**Task instructions:**
Below are the entries to work from; restate word for word the portion that opens with the line containing "Click the 'would" and closes with the line containing "Task: Open the Social Profiles tile", keeping both.
[[ Exercise data open ]]
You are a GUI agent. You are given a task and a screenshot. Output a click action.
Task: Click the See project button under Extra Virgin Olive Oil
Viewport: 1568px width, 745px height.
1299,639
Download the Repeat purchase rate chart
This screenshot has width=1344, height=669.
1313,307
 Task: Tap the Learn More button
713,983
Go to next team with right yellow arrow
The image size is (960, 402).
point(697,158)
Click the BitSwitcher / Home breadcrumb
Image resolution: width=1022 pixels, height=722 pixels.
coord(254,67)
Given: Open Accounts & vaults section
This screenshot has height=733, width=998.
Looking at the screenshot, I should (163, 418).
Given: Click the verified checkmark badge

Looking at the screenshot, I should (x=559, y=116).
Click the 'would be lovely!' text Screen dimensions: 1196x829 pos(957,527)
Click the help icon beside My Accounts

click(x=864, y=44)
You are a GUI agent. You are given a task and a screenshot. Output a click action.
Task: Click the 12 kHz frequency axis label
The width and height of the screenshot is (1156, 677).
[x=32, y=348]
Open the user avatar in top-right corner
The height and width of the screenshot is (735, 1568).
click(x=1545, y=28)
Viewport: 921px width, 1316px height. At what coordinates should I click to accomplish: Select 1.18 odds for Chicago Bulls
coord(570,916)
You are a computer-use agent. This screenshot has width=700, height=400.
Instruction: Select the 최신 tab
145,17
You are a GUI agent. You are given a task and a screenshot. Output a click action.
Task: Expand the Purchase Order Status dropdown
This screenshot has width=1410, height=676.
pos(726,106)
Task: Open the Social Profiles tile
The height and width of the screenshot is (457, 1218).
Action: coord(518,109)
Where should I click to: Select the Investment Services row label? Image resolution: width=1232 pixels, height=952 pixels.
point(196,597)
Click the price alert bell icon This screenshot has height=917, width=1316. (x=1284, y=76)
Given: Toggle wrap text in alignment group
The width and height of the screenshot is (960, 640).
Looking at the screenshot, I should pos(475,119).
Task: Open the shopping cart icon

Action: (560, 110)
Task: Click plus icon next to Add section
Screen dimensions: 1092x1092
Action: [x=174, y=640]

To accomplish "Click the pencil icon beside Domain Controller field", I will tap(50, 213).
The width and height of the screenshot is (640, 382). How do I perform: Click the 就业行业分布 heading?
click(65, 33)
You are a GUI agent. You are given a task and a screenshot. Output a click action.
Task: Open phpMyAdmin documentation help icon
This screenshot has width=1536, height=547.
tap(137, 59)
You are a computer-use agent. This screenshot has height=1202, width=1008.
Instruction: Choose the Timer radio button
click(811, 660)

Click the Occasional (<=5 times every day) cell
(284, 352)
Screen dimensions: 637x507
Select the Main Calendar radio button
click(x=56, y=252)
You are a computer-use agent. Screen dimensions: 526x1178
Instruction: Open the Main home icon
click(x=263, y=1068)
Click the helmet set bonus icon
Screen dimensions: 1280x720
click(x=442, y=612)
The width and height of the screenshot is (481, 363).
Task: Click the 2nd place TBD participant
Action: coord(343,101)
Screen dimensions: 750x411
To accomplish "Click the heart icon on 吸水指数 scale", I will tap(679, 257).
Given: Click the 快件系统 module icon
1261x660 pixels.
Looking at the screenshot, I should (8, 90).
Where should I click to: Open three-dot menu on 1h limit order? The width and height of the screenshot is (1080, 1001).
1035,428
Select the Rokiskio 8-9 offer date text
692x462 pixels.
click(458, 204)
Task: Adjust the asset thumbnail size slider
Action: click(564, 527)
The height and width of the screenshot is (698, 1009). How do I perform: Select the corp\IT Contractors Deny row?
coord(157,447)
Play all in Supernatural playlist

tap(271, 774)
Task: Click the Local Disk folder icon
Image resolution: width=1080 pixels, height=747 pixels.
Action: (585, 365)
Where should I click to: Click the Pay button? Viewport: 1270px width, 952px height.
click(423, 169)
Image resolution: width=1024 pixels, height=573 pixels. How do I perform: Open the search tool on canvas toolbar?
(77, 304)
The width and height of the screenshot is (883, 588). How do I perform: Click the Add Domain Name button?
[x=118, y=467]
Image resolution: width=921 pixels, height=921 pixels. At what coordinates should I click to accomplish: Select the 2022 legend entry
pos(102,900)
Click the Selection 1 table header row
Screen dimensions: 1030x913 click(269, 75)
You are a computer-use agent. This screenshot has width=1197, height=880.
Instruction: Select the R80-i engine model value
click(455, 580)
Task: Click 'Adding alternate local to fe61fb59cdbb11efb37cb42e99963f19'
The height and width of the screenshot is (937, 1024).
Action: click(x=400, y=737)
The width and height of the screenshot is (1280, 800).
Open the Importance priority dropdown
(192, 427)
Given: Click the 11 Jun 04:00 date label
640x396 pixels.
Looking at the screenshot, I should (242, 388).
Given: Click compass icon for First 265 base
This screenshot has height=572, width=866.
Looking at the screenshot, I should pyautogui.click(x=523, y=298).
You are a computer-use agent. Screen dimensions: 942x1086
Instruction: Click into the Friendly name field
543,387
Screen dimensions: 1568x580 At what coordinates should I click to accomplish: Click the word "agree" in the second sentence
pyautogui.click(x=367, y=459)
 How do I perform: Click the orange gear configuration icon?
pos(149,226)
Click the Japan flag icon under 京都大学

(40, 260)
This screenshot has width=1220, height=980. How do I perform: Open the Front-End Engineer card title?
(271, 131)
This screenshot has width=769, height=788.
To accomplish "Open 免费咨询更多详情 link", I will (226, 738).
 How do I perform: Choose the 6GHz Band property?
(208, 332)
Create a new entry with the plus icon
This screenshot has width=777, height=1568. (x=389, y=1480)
[[ Exercise data closed ]]
**Response area:**
Click the 'would be lovely!' text Screen dimensions: 1196x829 pos(957,527)
Click the help icon beside My Accounts

click(x=864, y=44)
You are a GUI agent. You are given a task and a screenshot. Output a click action.
Task: Click the 12 kHz frequency axis label
The width and height of the screenshot is (1156, 677).
[x=32, y=348]
Open the user avatar in top-right corner
The height and width of the screenshot is (735, 1568).
click(x=1545, y=28)
Viewport: 921px width, 1316px height. At what coordinates should I click to accomplish: Select 1.18 odds for Chicago Bulls
coord(570,916)
You are a computer-use agent. This screenshot has width=700, height=400.
Instruction: Select the 최신 tab
145,17
You are a GUI agent. You are given a task and a screenshot. Output a click action.
Task: Expand the Purchase Order Status dropdown
This screenshot has width=1410, height=676.
pos(726,106)
Task: Open the Social Profiles tile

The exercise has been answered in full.